The function blbin() utilities the optimization procedure of the optim() function to determine the model parameters. There is a tendency for optimization algorithms to settle at a local optimum. To remove the risk of settling for local optimum parameters, it is advised that the function is run using several starting values and the results with the smallest error (residue mean square) can be taken as a representation of the global optimum.
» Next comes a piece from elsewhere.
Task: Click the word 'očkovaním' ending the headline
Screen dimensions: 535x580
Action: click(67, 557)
The common errors encountered due to poor start values

  1. function cannot be evaluated at initial parameters

  2. initial value in 'vmmin' is not finite

References

Casanova, D., Goudriaan, J., Bouma, J., & Epema, G. (1999). Yield gap analysis in relation to soil properties in direct-seeded flooded rice.

Nelder, J.A. 1961. The fitting of a generalization of the logistic curve. Biometrics 17: 89–110.
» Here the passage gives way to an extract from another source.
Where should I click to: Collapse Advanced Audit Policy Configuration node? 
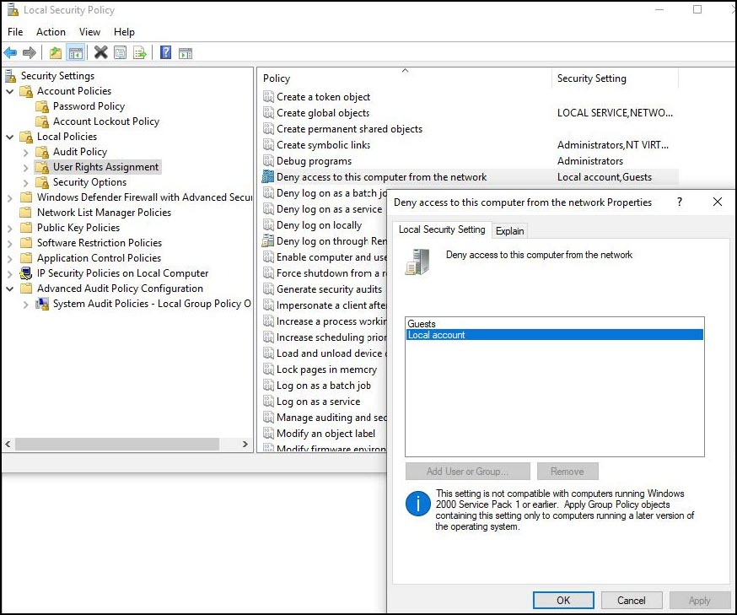pos(10,289)
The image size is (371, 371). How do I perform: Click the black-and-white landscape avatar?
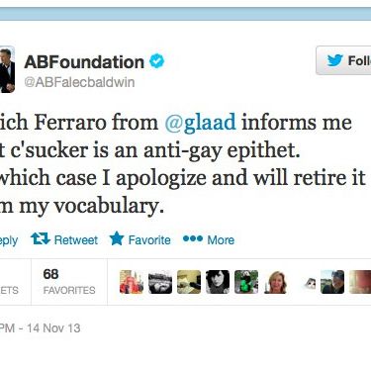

Phillips, B.F. & Campbell, N.A. 1968. A new method of fitting the von Bertelanffy growth curve using data on the whelk. Dicathais, Growth 32: 317–329.
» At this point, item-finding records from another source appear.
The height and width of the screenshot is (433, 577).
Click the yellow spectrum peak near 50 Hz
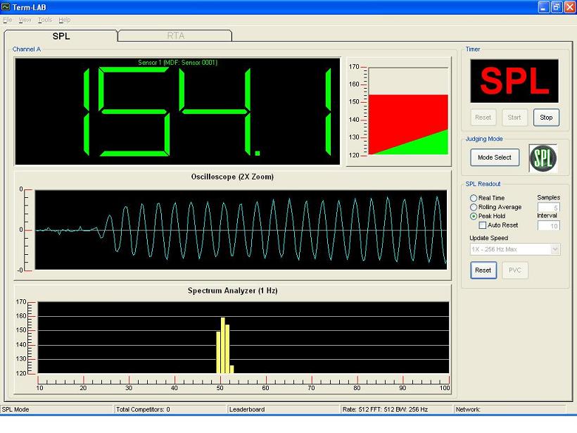[223, 345]
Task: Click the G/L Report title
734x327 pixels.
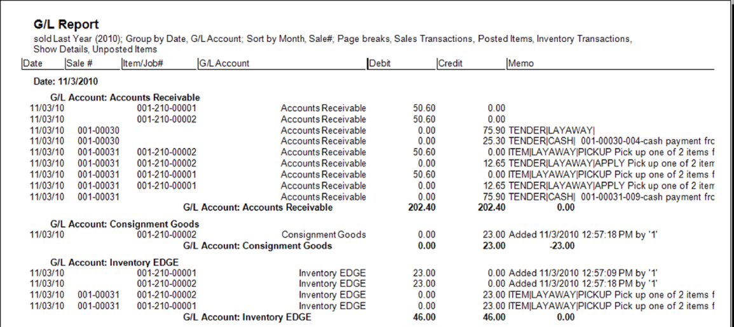Action: coord(65,25)
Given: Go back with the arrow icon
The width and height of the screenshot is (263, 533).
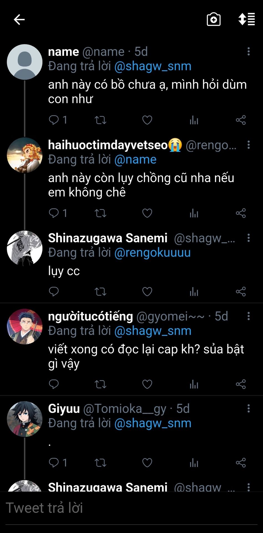Looking at the screenshot, I should pyautogui.click(x=19, y=20).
Schmidt, U., Thöni, H., & Kaupenjohann, M. (2000). Using a boundary line approach to analyze N2O flux data from agricultural soils. Nutrient Cycling in Agro-ecosystems, 57, 119-129.

Author

Chawezi Miti <chawezi.miti@nottingham.ac.uk>

Examples

x<-log(SoilP$P)
y<-SoilP$yield
start<-c(4,3,13.6, 35, -5)
bins<-c(1.6,4.74,0.314)

blbin(x,y, bins=bins, start=start,model = "trapezium", tau=0.99,
       xlab=expression("Phosphorus/ln(mg L"^-1*")"),
       ylab=expression("Yield/ t ha"^-1), pch=16,
       col="grey", bp_col="grey")

#> $Model
#> [1] "trapezium"
#> 
#> $Equation
#> [1] y = min(β₁+ β₂x, β₀, β₃ + β₄x)
#> 
#> $Parameters
#>     Estimate
#> β₁  5.039876
#> β₂  3.217493
#> β₀ 13.240113
#> β₃ 26.566339
#> β₄ -3.307790
#> 
#> $RMS
#> [1] 0.02161631
#>